Bonus september 2019
Ter zitting is gebleken dat tussen werknemer en Say4You discussie is over welke contracten onder de bonusregeling van september 2019 zouden moeten vallen. Werknemer beroept zich op het rechtsgevolg van de volgens hem wel degelijk afgesloten en geëffectueerde energiecontracten van drie afnemers en hij maakt aanspraak op een bonus over deze contracten.
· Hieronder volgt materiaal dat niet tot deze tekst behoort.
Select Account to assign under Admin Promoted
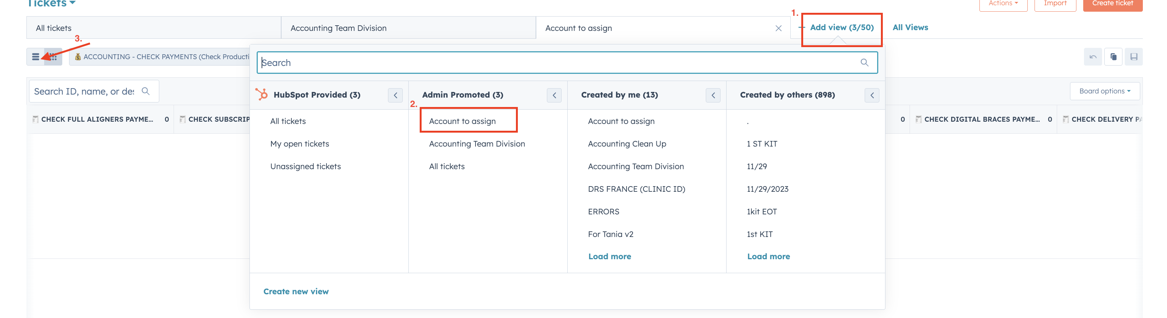Viewport: 1167px width, 318px height. (x=462, y=121)
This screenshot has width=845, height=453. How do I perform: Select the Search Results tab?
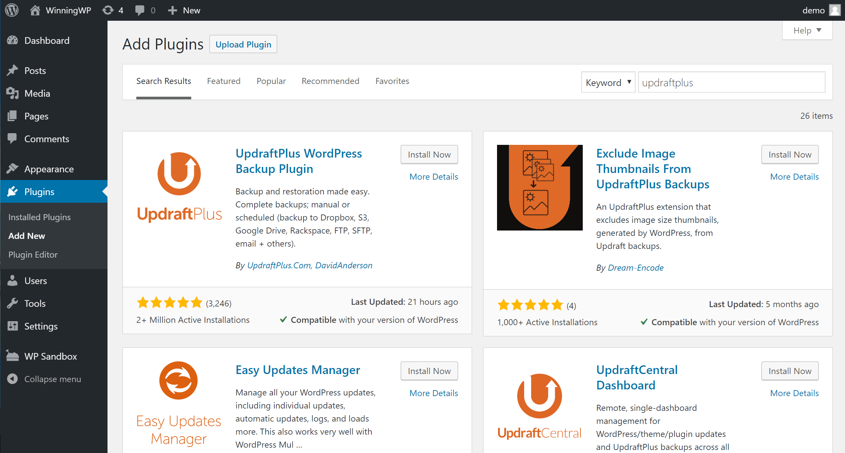point(164,81)
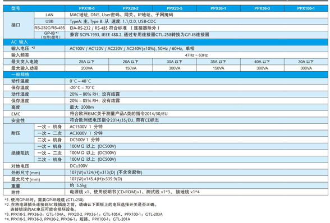The height and width of the screenshot is (223, 330).
Task: Click the PPX10-5 column header
Action: (x=86, y=8)
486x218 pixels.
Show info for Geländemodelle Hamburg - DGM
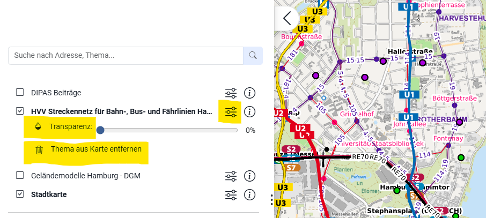(249, 176)
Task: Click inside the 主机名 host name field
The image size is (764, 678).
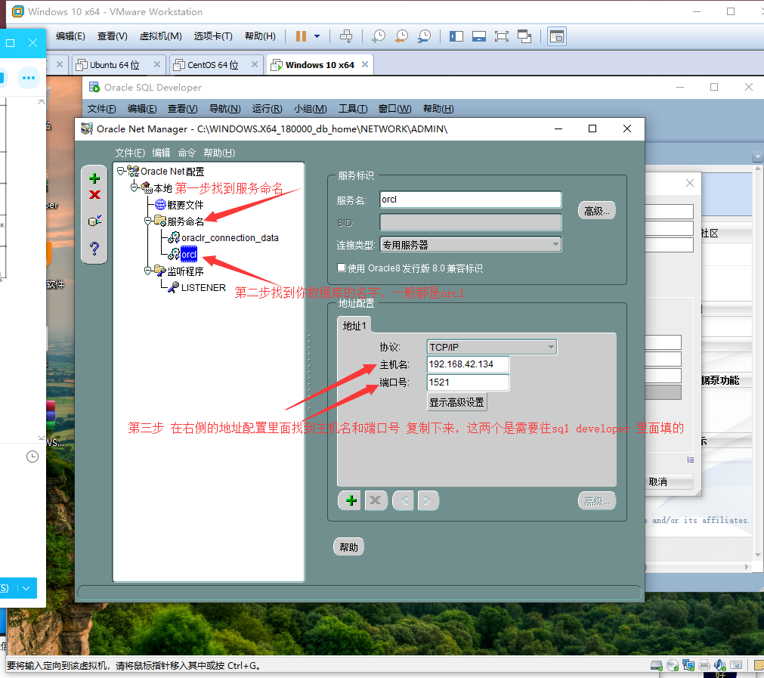Action: [x=469, y=364]
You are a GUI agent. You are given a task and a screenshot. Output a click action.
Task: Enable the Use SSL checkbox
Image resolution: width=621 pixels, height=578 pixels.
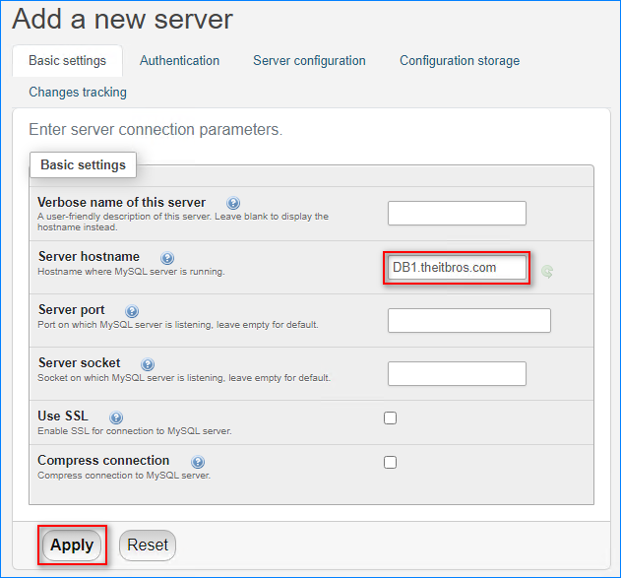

Gelet op artikel 150 Wetboek Rv draagt werknemer daarom de bewijslast hiervan en wordt tot het leveren van dat bewijs toegelaten.
Wettelijke verhoging
Nu de vordering van werknemer voor wat betreft de overuren is afgewezen, kan ook geen aanspraak worden gemaakt op de wettelijke verhoging over deze vordering. De andere vordering van werknemer, waarvan werknemer een bewijsopdracht heeft gekregen, ziet op een bonus over de maand september 2019. Indien deze vordering wordt toegewezen, kan werknemer in principe aanspraak maken op de wettelijke verhoging. De kantonrechter zal de wettelijke verhoging echter beperken, omdat werkgever weinig verwijt valt te maken van het niet tijdig betalen van de bonus. De wettelijke verhoging wordt dan ook gematigd tot nul procent.